Work order. Of the records that follow, copy only the lines from the line containing "Yeni Ürünler (405, 1996)" to the line containing "Raspored treninga (622, 76)", both included, exactly as written.

Data to process.
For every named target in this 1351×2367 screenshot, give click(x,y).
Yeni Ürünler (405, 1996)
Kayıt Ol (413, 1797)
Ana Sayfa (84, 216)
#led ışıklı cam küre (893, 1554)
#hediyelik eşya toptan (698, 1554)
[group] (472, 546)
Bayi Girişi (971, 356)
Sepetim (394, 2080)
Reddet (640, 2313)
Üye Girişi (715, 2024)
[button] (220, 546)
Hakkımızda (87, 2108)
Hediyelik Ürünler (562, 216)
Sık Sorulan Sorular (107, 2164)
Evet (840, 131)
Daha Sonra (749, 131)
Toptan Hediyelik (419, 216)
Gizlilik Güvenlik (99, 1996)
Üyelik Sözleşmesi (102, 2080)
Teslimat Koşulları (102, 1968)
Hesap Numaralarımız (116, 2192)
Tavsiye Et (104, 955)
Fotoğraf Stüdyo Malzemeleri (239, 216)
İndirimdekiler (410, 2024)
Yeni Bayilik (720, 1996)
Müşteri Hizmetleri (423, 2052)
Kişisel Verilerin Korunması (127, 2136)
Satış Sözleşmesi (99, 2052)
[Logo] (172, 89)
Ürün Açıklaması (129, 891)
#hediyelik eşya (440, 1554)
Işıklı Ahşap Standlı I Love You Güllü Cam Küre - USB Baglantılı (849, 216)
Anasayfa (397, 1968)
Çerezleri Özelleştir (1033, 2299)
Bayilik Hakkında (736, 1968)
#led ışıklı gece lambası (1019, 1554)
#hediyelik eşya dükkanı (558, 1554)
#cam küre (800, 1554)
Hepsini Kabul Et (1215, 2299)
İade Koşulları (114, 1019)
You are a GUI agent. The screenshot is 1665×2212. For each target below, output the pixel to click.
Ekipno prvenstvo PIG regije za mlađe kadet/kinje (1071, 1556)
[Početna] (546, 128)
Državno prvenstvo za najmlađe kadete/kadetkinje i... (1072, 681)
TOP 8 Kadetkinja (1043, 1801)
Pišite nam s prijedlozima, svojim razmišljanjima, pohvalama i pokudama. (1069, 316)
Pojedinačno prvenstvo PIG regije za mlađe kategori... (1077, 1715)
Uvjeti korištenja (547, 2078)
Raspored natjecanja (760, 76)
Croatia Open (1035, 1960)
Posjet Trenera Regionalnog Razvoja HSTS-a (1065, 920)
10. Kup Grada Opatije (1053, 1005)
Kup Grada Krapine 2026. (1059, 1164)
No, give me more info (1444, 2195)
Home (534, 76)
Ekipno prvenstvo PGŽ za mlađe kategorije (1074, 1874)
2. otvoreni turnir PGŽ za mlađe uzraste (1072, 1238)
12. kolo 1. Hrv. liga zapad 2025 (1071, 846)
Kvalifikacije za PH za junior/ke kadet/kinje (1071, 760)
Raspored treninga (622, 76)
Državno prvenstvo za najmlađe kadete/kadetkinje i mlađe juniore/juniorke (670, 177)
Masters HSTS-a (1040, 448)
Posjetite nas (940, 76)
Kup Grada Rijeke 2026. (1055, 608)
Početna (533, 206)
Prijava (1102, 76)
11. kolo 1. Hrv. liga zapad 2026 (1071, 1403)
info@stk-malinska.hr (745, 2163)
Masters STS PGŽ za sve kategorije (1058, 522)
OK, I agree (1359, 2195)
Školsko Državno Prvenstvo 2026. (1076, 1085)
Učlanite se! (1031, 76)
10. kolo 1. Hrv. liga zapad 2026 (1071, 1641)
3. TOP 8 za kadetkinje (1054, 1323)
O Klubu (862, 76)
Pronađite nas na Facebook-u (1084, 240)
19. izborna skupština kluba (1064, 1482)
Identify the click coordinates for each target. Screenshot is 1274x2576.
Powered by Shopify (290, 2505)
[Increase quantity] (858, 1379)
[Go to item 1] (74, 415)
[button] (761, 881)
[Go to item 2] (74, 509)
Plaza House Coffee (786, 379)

Task result.
Yeni Ürünler (405, 1996)
Kayıt Ol (413, 1797)
Ana Sayfa (84, 216)
#led ışıklı cam küre (893, 1554)
#hediyelik eşya toptan (698, 1554)
[group] (472, 546)
Bayi Girişi (971, 356)
Sepetim (394, 2080)
Reddet (640, 2313)
Üye Girişi (715, 2024)
[button] (220, 546)
Hakkımızda (87, 2108)
Hediyelik Ürünler (562, 216)
Sık Sorulan Sorular (107, 2164)
Evet (840, 131)
Daha Sonra (749, 131)
Toptan Hediyelik (419, 216)
Gizlilik Güvenlik (99, 1996)
Üyelik Sözleşmesi (102, 2080)
Teslimat Koşulları (102, 1968)
Hesap Numaralarımız (116, 2192)
Tavsiye Et (104, 955)
Fotoğraf Stüdyo Malzemeleri (239, 216)
İndirimdekiler (410, 2024)
Yeni Bayilik (720, 1996)
Müşteri Hizmetleri (423, 2052)
Kişisel Verilerin Korunması (127, 2136)
Satış Sözleşmesi (99, 2052)
[Logo] (172, 89)
Ürün Açıklaması (129, 891)
#hediyelik eşya (440, 1554)
Işıklı Ahşap Standlı I Love You Güllü Cam Küre - USB Baglantılı (849, 216)
Anasayfa (397, 1968)
Çerezleri Özelleştir (1033, 2299)
Bayilik Hakkında (736, 1968)
#led ışıklı gece lambası (1019, 1554)
#hediyelik eşya dükkanı (558, 1554)
#cam küre (800, 1554)
Hepsini Kabul Et (1215, 2299)
İade Koşulları (114, 1019)
You are a GUI agent. The screenshot is 1665×2212. For each target below, output the pixel to click.
Ekipno prvenstvo PIG regije za mlađe kadet/kinje (1071, 1556)
[Početna] (546, 128)
Državno prvenstvo za najmlađe kadete/kadetkinje i... (1072, 681)
TOP 8 Kadetkinja (1043, 1801)
Pišite nam s prijedlozima, svojim razmišljanjima, pohvalama i pokudama. (1069, 316)
Pojedinačno prvenstvo PIG regije za mlađe kategori... (1077, 1715)
Uvjeti korištenja (547, 2078)
Raspored natjecanja (760, 76)
Croatia Open (1035, 1960)
Posjet Trenera Regionalnog Razvoja HSTS-a (1065, 920)
10. Kup Grada Opatije (1053, 1005)
Kup Grada Krapine 2026. (1059, 1164)
No, give me more info (1444, 2195)
Home (534, 76)
Ekipno prvenstvo PGŽ za mlađe kategorije (1074, 1874)
2. otvoreni turnir PGŽ za mlađe uzraste (1072, 1238)
12. kolo 1. Hrv. liga zapad 2025 (1071, 846)
Kvalifikacije za PH za junior/ke kadet/kinje (1071, 760)
Raspored treninga (622, 76)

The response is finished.